The Right Word, review by Melissa Fox
Biographies for kids can be a tricky thing. The author needs to get the right balance between informative and simple enough to understand. And the illustrations need to be interesting enough to engage the reader/listener and keep their attention.
The Right Word: Roget and His Thesaurus does all that spectacularly (remarkably, exceptionally) well.
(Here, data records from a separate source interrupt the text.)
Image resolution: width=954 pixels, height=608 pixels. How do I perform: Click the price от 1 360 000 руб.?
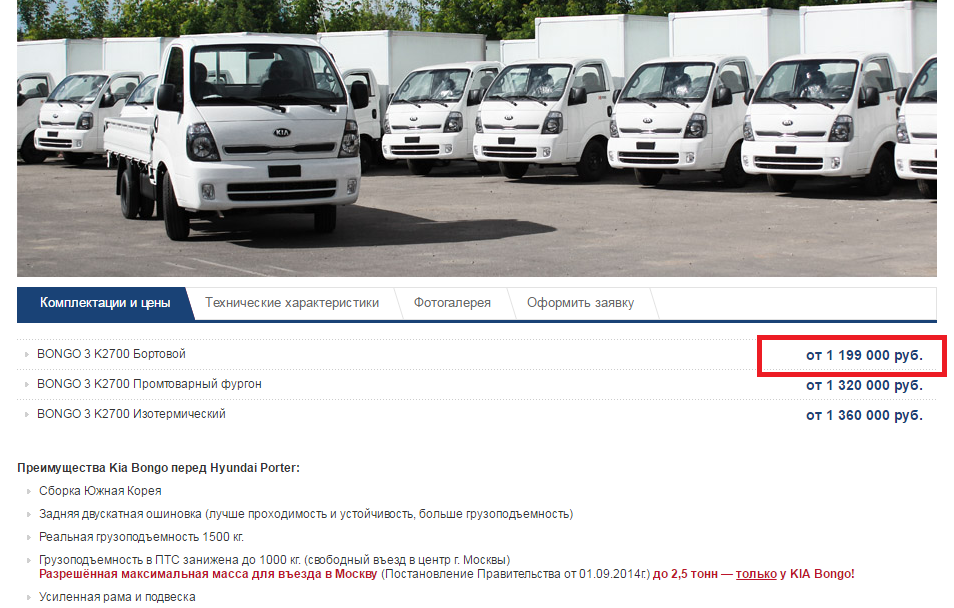point(864,415)
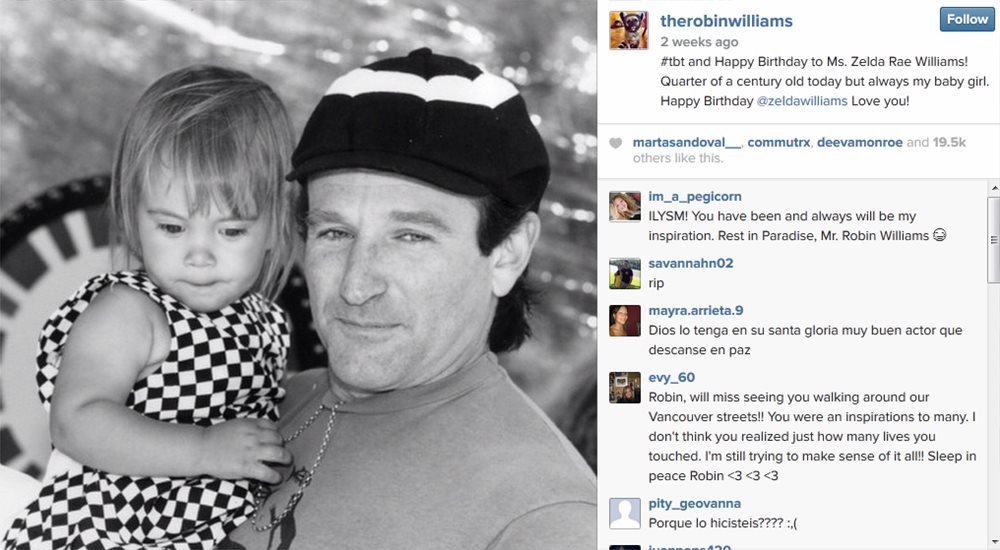Open deevamonroe liker profile

(860, 142)
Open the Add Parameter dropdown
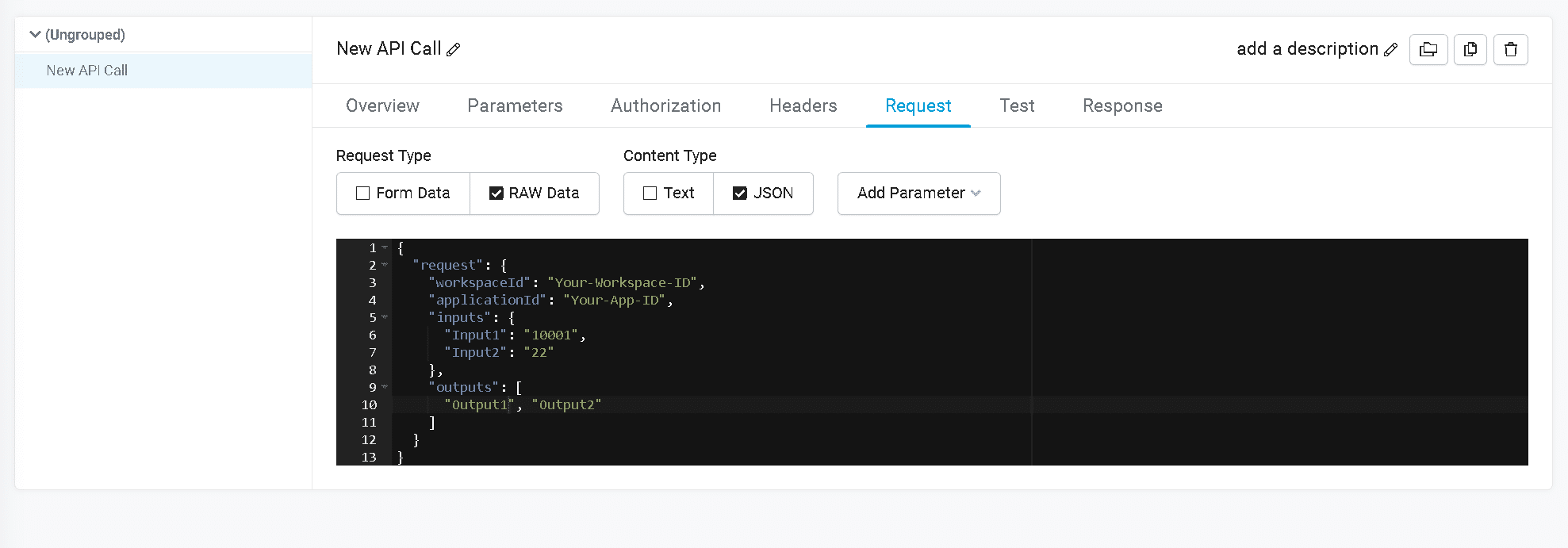The height and width of the screenshot is (548, 1568). (918, 194)
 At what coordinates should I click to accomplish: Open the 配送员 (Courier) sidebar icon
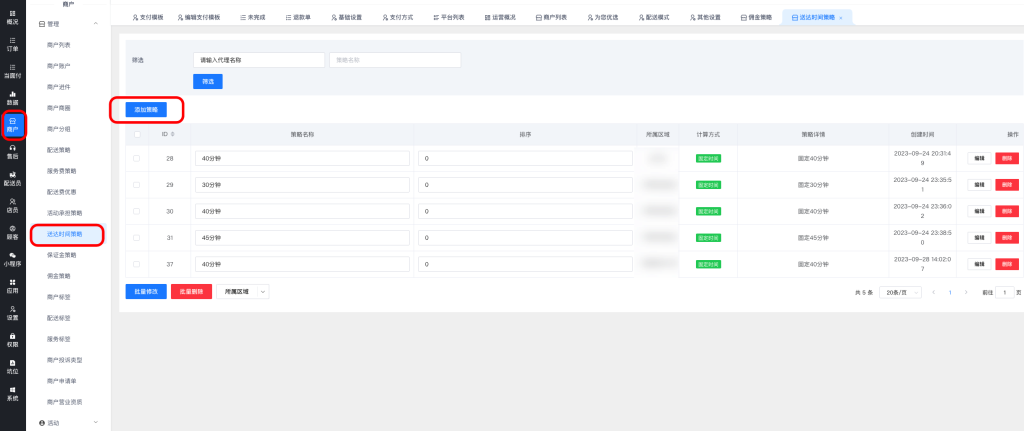12,179
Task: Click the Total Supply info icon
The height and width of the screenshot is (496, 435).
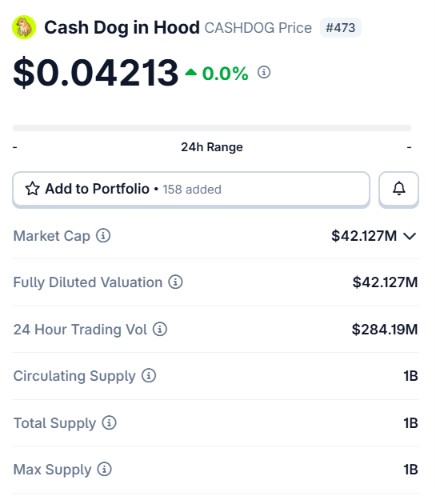Action: click(x=109, y=423)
Bryant and Sweet follow Peter Mark Roget's life, from his birth in 1779 through his education as a doctor and establishing a practice in London. Though it all, however, Roget kept a book of words. The thing that made Roget's book of words so unique (different, peculiar) -- besides the fact that there were more than 260,000 words in there -- , was that rather than
organizing the words alphabetically, Roget organized them by topic. The fact that he was compelled (obliged, obligated) to do this -- in spite of a busy medical practice;he didn't actually publish his thesaurus until 1852 -- is interesting (curious, impressive) in itself.
But in Bryant and Sweet's, Roget's story becomes fascinating (engrossing, absorbing, captivating). Bryant picks out the highlights of Roget's life; just enough engage (engross, fascinate) her readers, but not so much that they become overwhelmed (repulsed) or bored (disinterested). And Sweet's illustrations are vibrant (dynamic, lively), busy without feeling crowded, scattered throughout with vintage bits (paper, type drawers, and botanical
drawings, among others). It's a perfect (splendid, impeccable, superb) melding of talents.
Splendid (magnificent, marvelous) for young readers.